[RECORDS FOR THIS EXERCISE Boundary: Start]
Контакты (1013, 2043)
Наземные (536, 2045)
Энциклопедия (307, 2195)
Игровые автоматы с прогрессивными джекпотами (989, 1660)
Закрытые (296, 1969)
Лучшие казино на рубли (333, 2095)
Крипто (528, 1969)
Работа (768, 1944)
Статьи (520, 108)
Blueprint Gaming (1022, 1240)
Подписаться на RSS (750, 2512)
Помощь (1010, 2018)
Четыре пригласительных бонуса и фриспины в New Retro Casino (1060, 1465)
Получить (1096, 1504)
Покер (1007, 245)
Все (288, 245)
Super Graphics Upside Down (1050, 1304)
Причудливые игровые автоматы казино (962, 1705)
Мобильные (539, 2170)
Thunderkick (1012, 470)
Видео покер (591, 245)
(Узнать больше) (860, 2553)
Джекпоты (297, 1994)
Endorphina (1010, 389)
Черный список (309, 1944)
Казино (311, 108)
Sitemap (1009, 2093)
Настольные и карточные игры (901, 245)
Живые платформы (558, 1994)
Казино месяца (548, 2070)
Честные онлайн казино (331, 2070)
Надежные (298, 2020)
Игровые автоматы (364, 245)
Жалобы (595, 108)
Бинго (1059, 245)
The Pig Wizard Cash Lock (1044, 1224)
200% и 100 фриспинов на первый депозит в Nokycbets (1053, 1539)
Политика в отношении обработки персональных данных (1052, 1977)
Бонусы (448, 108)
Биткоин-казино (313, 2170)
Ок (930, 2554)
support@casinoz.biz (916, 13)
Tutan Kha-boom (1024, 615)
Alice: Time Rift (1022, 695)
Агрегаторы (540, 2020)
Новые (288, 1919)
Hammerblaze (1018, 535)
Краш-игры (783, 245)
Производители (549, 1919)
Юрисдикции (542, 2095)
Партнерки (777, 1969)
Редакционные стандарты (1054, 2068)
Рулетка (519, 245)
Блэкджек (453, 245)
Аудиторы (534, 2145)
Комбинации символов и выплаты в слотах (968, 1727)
[RECORDS FOR THIS EXERCISE Boundary: End]
### TASK REQUIREMENTS
One stretch of the lines above is wanted, from the line that contains "Endorphina (1010, 389)" through the line that contains "The Pig Wizard Cash Lock (1044, 1224)". Output it exactly.

### YOUR SOLUTION
Endorphina (1010, 389)
Черный список (309, 1944)
Казино (311, 108)
Sitemap (1009, 2093)
Настольные и карточные игры (901, 245)
Живые платформы (558, 1994)
Казино месяца (548, 2070)
Честные онлайн казино (331, 2070)
Надежные (298, 2020)
Игровые автоматы (364, 245)
Жалобы (595, 108)
Бинго (1059, 245)
The Pig Wizard Cash Lock (1044, 1224)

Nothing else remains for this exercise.